Synced Fields
Synced fields let you reuse the same field definition across multiple forms.
They are useful when a field should stay consistent everywhere it appears, instead of becoming a separate copy in each form. When a field is added as a synced field, Formie links it to the original field, so changes made to one instance are reflected everywhere that synced field is used.
This is especially useful for fields that appear repeatedly across a site, such as email addresses, phone numbers, consent checkboxes, and other common contact details.
When to use synced fields
Synced fields are a good fit when:
- the field should behave the same way in every form
- you want one change to update every use of that field
- you are trying to avoid duplicated maintenance
They are a poor fit when a field only looks similar but needs to drift over time. In that case, a normal copied field is usually the better choice.
Adding a synced field
In the form builder, add a field from the existing fields picker instead of creating a new one. When you choose an existing field, you can add it as a synced field so it stays linked to the original.

That same picker can also add a normal copied field instead. The difference is important:
- a copied field starts as a duplicate, then becomes independent
- a synced field stays linked
Because the field stays linked, editing it in one form means editing it everywhere. That is what makes synced fields useful, but it is also why they need a little more care.
Synced fields inside groups
You can add existing or synced fields inside Group fields from the form builder. This is useful when you want independent group wrappers — such as delivery and invoice address blocks — that each contain the same reusable field definition.
Each group keeps its own label and settings, while synced nested fields stay linked to the shared definition. Submission values are namespaced by the group handle, for example deliveryAddress.email and invoiceAddress.email.
Working with shared fields
Formie warns you about this in the builder, but it is still worth being deliberate. If you need an independent version later, the usual answer is to create a new field rather than trying to keep changing a shared one.
Synced fields in stencils
You can add synced fields while building a stencil. The stencil stores the shared definition by handle so new forms created from that stencil link to the same field definition.
Project stencils resolve synced fields by handle, so the shared definition should already exist on each environment (or Formie will create an independent copy from the stencil field settings).
Synced fields and multi-site
Synced fields store their shared label, handle, and definition settings in one global field definition. Every placement on every form points at that same definition.

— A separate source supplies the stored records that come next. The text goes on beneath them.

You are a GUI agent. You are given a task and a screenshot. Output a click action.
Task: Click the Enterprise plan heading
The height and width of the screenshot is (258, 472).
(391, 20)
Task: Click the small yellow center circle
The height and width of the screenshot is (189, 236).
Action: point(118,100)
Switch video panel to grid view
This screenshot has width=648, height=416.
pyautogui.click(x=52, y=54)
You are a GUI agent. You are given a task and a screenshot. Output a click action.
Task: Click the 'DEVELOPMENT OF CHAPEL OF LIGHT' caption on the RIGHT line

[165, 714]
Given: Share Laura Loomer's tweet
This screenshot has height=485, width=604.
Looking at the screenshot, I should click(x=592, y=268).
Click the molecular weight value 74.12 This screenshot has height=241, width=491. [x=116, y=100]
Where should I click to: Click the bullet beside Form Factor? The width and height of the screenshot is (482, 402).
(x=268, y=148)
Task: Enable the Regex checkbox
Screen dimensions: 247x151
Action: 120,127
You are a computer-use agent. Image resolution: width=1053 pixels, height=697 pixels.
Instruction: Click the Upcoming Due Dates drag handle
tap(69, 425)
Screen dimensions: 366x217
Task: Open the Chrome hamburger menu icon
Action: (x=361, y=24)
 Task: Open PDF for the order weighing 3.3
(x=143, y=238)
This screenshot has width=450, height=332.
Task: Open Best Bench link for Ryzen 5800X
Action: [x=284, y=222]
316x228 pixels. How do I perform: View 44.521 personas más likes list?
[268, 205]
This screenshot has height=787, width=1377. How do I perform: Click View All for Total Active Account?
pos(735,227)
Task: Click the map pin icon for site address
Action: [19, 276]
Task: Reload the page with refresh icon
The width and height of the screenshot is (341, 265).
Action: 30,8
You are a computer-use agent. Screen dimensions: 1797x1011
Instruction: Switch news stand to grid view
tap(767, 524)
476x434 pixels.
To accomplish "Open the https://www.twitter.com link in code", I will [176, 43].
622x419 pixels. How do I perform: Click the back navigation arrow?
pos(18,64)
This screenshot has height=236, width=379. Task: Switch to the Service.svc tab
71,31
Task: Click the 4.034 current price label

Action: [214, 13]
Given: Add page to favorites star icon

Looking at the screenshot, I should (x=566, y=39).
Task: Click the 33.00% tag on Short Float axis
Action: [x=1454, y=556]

On multi-site projects, content translation overrides still apply per field placement — keyed by each placement’s reference, not by the shared definition id. That means:
- editing a synced field on the form’s source site updates the shared definition, which affects every form and every site that does not have a site override for that placement
- editing a synced field on a secondary site saves a site override for that placement only; the shared definition stays unchanged
- if the same synced field appears twice on one form — for example inside delivery and invoice groups — each placement has its own reference, so secondary sites can translate each placement independently even though they share one definition
Per-placement settings such as required remain local to each form field row. Site overrides can change translatable placement settings the same way as for normal fields.
If you need completely different labels or behaviour per site without sharing a definition, use a copied field instead of a synced one.